Work required:
An exact transcription of all the data is the expected reply.

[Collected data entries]
----------

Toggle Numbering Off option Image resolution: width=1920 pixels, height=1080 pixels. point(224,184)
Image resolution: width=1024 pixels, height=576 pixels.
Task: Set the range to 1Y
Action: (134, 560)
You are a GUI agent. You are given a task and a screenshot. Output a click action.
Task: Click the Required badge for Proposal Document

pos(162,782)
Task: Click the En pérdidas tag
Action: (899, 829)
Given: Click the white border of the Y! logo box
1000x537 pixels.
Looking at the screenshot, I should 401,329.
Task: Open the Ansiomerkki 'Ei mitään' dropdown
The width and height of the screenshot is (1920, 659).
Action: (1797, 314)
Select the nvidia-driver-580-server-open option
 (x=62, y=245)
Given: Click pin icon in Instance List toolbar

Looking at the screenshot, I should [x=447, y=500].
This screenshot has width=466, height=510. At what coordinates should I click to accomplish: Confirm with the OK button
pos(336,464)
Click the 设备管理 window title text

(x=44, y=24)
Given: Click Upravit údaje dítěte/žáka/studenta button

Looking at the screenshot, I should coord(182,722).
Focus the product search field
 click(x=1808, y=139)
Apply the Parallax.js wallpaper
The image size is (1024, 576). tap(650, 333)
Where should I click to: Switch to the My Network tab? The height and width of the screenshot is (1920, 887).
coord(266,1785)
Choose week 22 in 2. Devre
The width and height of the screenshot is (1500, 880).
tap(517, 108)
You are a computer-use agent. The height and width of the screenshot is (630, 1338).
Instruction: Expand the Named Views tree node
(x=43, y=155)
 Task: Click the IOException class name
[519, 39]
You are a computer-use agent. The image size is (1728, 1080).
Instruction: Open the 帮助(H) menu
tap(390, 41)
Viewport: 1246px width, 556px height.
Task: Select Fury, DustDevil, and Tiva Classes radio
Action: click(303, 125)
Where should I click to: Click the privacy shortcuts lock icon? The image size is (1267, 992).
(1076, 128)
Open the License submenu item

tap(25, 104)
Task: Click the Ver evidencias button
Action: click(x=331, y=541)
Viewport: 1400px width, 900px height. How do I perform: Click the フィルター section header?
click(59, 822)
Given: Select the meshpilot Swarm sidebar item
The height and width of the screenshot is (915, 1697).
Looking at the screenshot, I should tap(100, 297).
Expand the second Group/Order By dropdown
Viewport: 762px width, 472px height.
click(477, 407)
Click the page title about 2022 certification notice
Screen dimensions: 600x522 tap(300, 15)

----------

Exercise output:
Toggle Numbering Off option Image resolution: width=1920 pixels, height=1080 pixels. point(224,184)
Image resolution: width=1024 pixels, height=576 pixels.
Task: Set the range to 1Y
Action: (134, 560)
You are a GUI agent. You are given a task and a screenshot. Output a click action.
Task: Click the Required badge for Proposal Document

pos(162,782)
Task: Click the En pérdidas tag
Action: (899, 829)
Given: Click the white border of the Y! logo box
1000x537 pixels.
Looking at the screenshot, I should 401,329.
Task: Open the Ansiomerkki 'Ei mitään' dropdown
The width and height of the screenshot is (1920, 659).
Action: (1797, 314)
Select the nvidia-driver-580-server-open option
 (x=62, y=245)
Given: Click pin icon in Instance List toolbar

Looking at the screenshot, I should [x=447, y=500].
This screenshot has width=466, height=510. At what coordinates should I click to accomplish: Confirm with the OK button
pos(336,464)
Click the 设备管理 window title text

(x=44, y=24)
Given: Click Upravit údaje dítěte/žáka/studenta button

Looking at the screenshot, I should coord(182,722).
Focus the product search field
 click(x=1808, y=139)
Apply the Parallax.js wallpaper
The image size is (1024, 576). tap(650, 333)
Where should I click to: Switch to the My Network tab? The height and width of the screenshot is (1920, 887).
coord(266,1785)
Choose week 22 in 2. Devre
The width and height of the screenshot is (1500, 880).
tap(517, 108)
You are a computer-use agent. The height and width of the screenshot is (630, 1338).
Instruction: Expand the Named Views tree node
(x=43, y=155)
 Task: Click the IOException class name
[519, 39]
You are a computer-use agent. The image size is (1728, 1080).
Instruction: Open the 帮助(H) menu
tap(390, 41)
Viewport: 1246px width, 556px height.
Task: Select Fury, DustDevil, and Tiva Classes radio
Action: click(303, 125)
Where should I click to: Click the privacy shortcuts lock icon? The image size is (1267, 992).
(1076, 128)
Open the License submenu item

tap(25, 104)
Task: Click the Ver evidencias button
Action: click(x=331, y=541)
Viewport: 1400px width, 900px height. How do I perform: Click the フィルター section header?
click(59, 822)
Given: Select the meshpilot Swarm sidebar item
The height and width of the screenshot is (915, 1697).
Looking at the screenshot, I should tap(100, 297).
Expand the second Group/Order By dropdown
Viewport: 762px width, 472px height.
click(477, 407)
Click the page title about 2022 certification notice
Screen dimensions: 600x522 tap(300, 15)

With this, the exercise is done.